--- Start of RECORDS TO USE ---

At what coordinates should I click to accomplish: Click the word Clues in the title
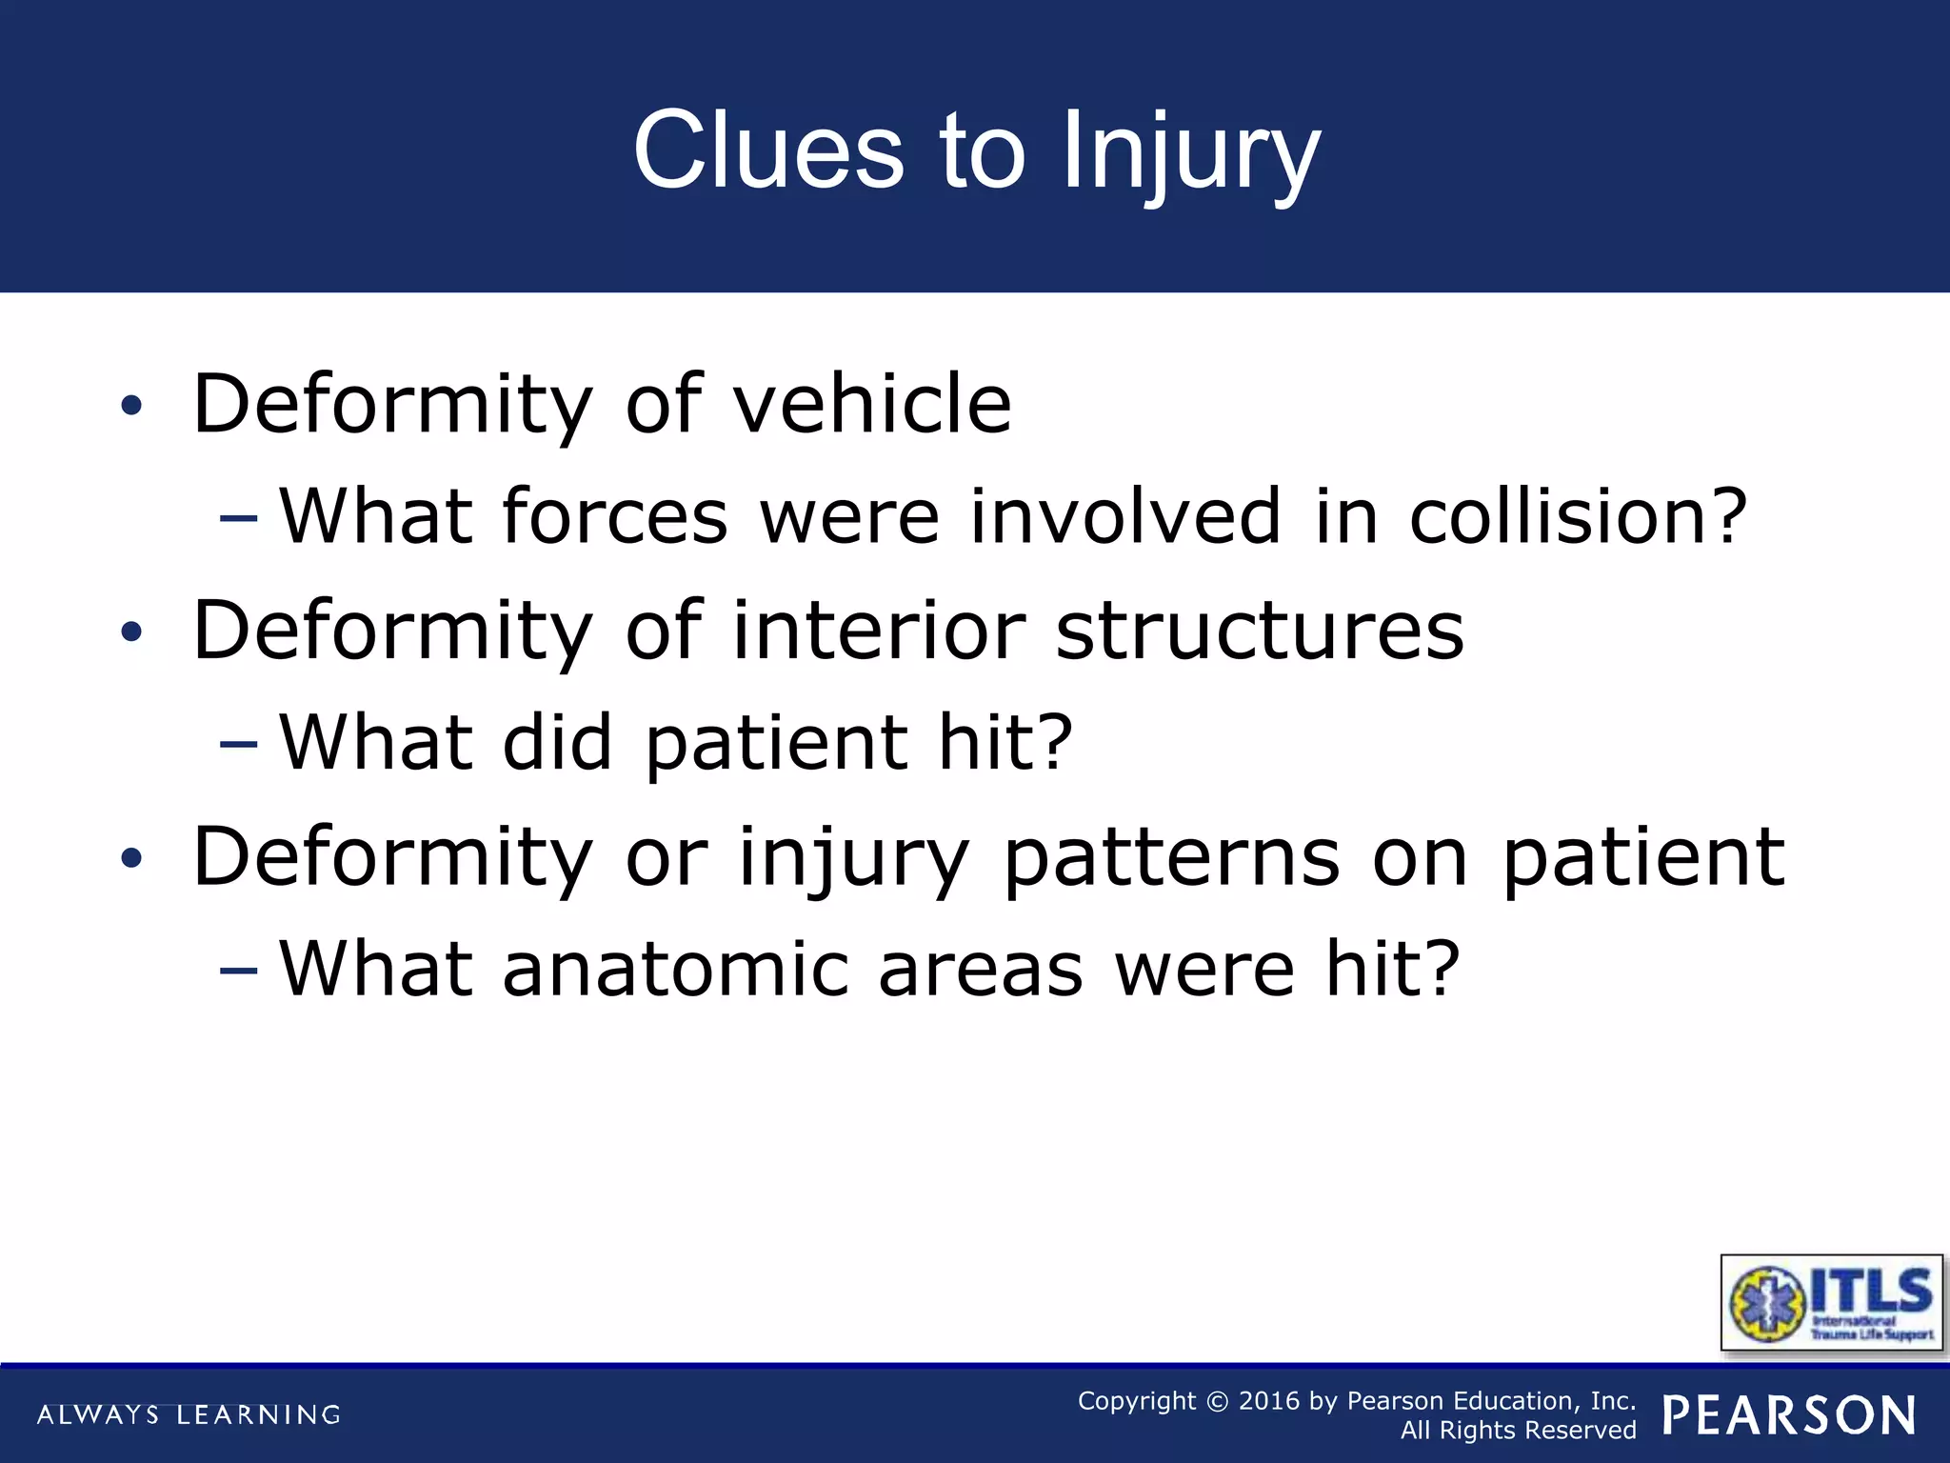coord(767,150)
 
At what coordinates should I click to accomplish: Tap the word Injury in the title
coord(1190,152)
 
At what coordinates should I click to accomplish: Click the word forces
coord(615,516)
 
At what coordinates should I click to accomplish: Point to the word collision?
coord(1578,516)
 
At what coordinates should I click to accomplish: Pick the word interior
coord(879,631)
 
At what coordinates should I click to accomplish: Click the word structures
coord(1260,631)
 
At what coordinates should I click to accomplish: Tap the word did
coord(557,742)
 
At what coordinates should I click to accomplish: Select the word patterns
coord(1172,856)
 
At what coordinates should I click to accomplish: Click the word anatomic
coord(675,969)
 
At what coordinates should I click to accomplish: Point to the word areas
coord(980,969)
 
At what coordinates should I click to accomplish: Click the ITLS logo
coord(1831,1302)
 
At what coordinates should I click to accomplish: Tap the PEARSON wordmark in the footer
coord(1789,1414)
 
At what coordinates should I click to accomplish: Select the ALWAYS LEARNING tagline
coord(189,1414)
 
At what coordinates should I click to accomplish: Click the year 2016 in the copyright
coord(1268,1401)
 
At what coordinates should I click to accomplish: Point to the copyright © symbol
coord(1217,1401)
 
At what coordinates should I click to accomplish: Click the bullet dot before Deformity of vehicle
coord(131,407)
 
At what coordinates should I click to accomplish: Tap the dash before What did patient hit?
coord(238,744)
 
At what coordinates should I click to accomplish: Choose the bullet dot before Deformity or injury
coord(131,859)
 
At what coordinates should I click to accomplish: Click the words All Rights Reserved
coord(1518,1431)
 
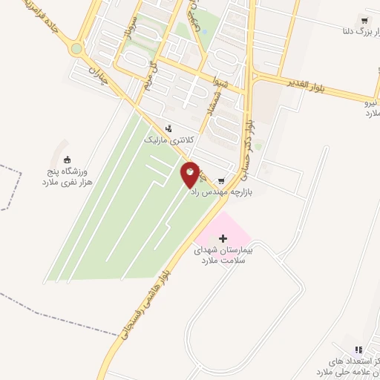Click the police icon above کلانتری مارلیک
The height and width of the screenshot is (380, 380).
168,128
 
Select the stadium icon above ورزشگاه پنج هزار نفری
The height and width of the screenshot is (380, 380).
68,160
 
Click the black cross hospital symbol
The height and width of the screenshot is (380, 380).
223,238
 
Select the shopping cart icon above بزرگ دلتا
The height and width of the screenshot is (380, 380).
364,19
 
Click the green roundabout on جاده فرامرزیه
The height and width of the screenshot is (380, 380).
76,50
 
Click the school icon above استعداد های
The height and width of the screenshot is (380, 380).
358,349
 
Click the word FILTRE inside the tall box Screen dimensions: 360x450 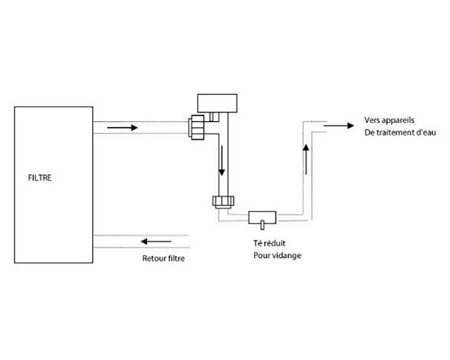(x=40, y=178)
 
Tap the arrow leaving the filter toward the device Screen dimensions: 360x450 (x=122, y=127)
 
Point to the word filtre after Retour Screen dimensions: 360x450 (x=176, y=258)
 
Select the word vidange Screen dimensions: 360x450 (x=288, y=255)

--- End of RECORDS TO USE ---

Turn the records, starting with the line containing "in the footer" and going on through the line containing "coord(131,407)", into a Markdown table with the columns Row and Record line, one numbered row per line and no rows for blank lines.

(ANSWER BELOW):
| Row | Record line |
|---|---|
| 1 | At what coordinates should I click to accomplish: Tap the PEARSON wordmark in the footer |
| 2 | coord(1789,1414) |
| 3 | At what coordinates should I click to accomplish: Select the ALWAYS LEARNING tagline |
| 4 | coord(189,1414) |
| 5 | At what coordinates should I click to accomplish: Click the year 2016 in the copyright |
| 6 | coord(1268,1401) |
| 7 | At what coordinates should I click to accomplish: Point to the copyright © symbol |
| 8 | coord(1217,1401) |
| 9 | At what coordinates should I click to accomplish: Click the bullet dot before Deformity of vehicle |
| 10 | coord(131,407) |